### Data for this task
⟨
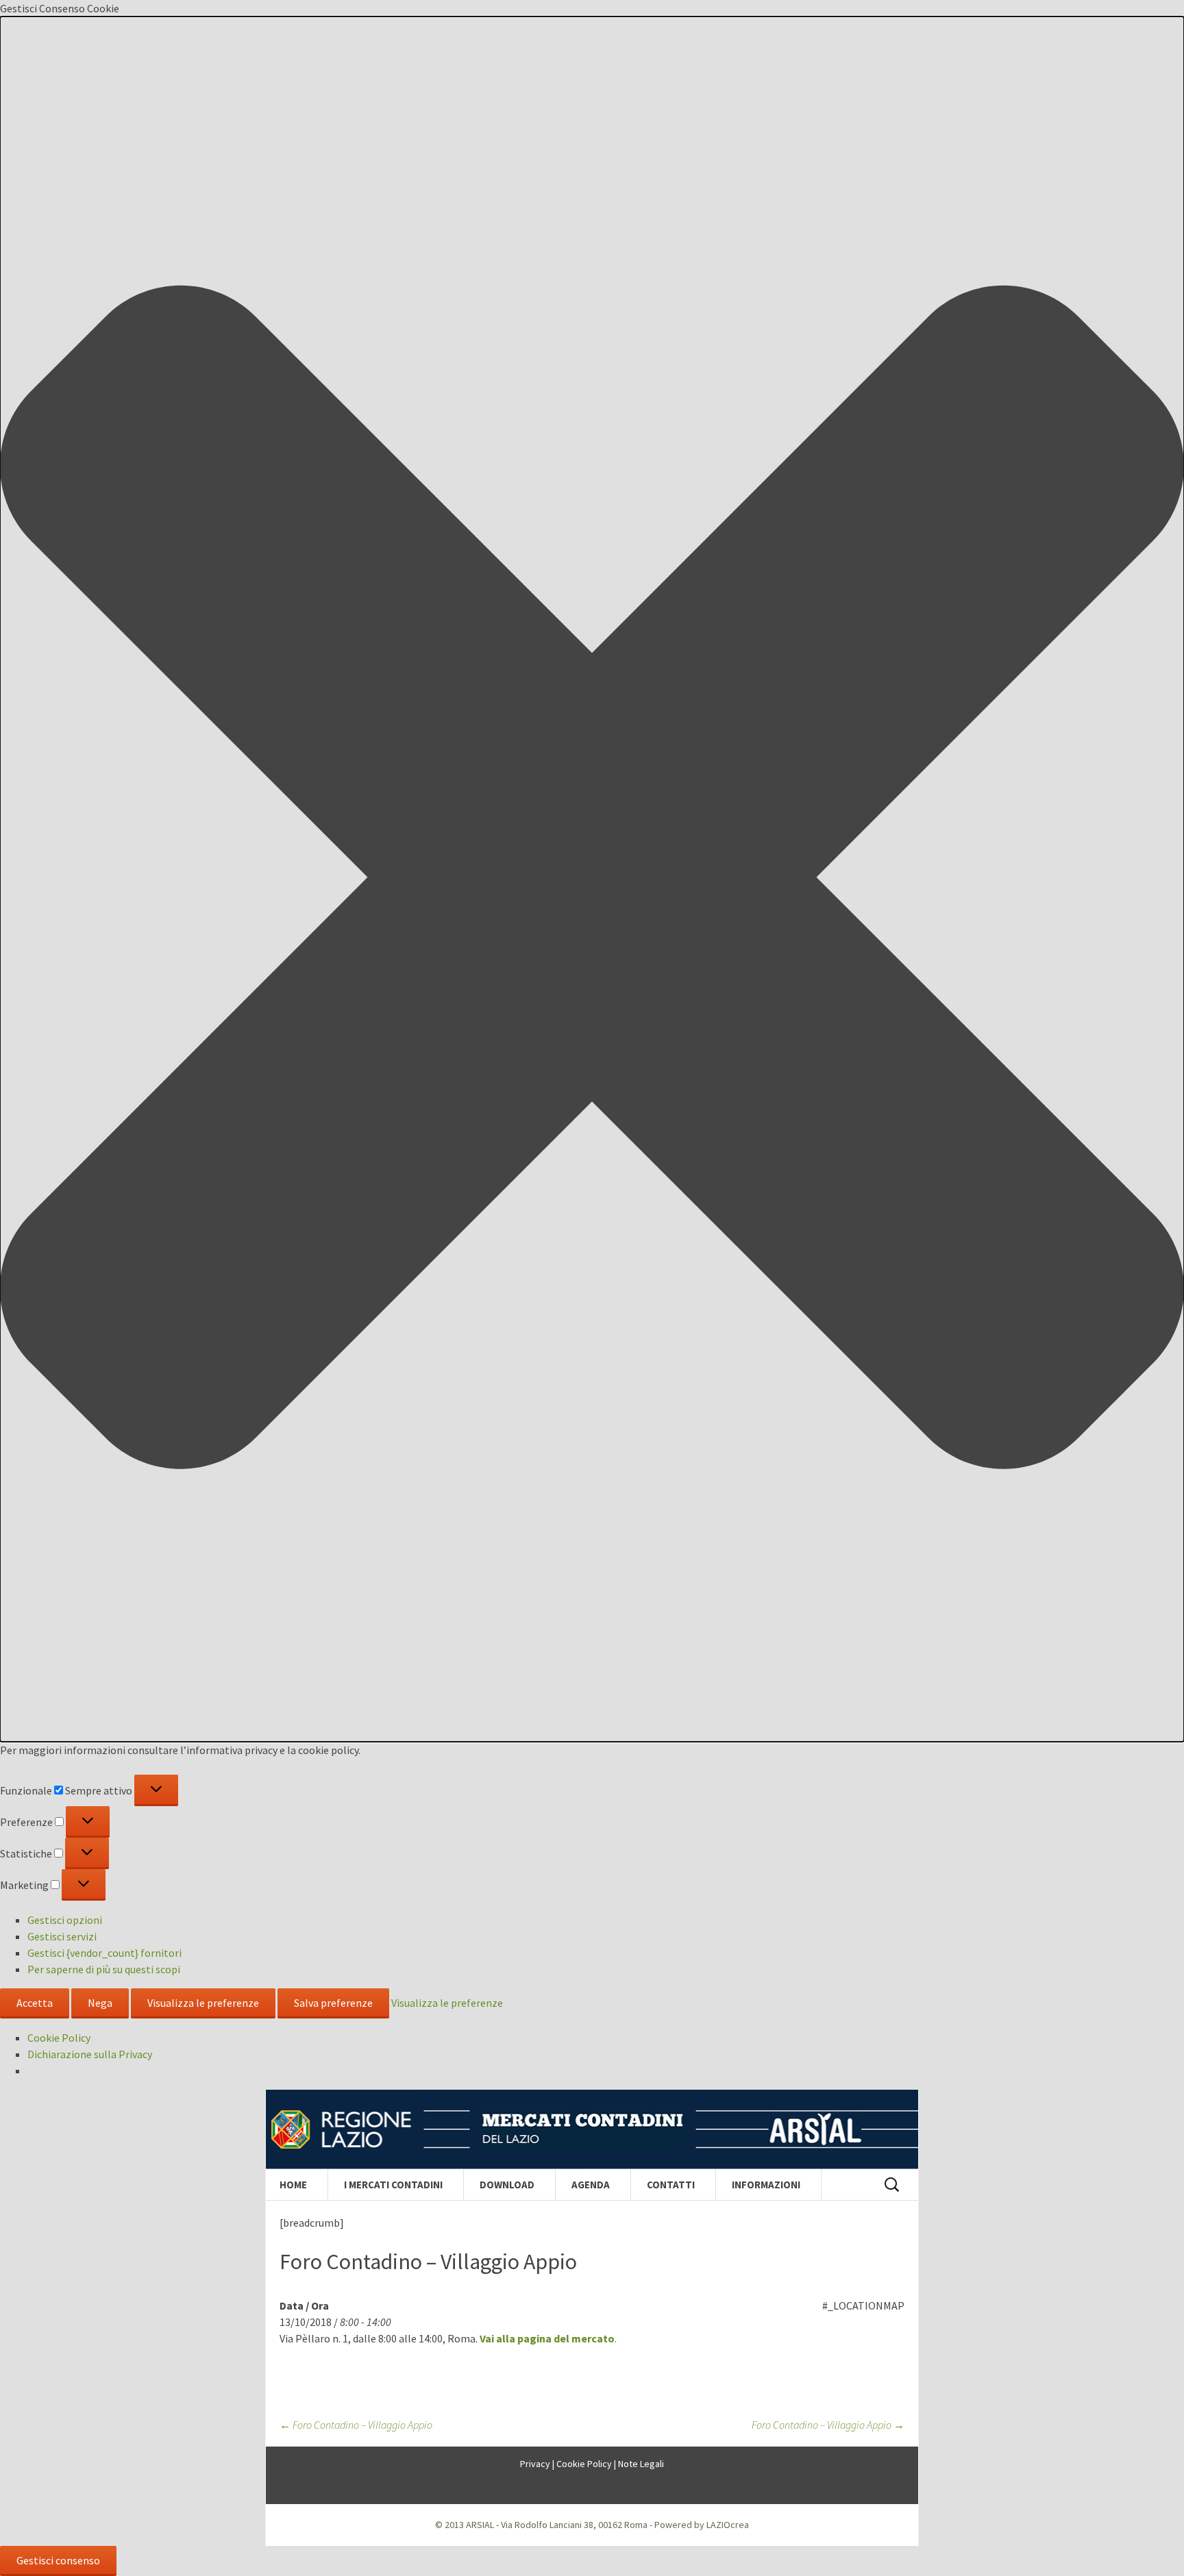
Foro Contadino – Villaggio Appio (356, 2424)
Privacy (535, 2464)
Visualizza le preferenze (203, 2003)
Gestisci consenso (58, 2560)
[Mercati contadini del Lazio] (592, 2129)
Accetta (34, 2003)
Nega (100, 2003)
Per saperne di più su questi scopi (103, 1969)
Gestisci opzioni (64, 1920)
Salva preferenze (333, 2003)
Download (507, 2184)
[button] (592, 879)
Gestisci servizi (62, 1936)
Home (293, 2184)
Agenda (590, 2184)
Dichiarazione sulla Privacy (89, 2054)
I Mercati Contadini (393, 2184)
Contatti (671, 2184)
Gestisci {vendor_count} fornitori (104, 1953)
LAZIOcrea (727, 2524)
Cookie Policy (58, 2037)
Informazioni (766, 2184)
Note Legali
⟩
### Your goal
Exact copies of the line with "fornitori (104, 1953)" and of every later line in the entries make up the whole answer.

### Response area
Gestisci {vendor_count} fornitori (104, 1953)
LAZIOcrea (727, 2524)
Cookie Policy (58, 2037)
Informazioni (766, 2184)
Note Legali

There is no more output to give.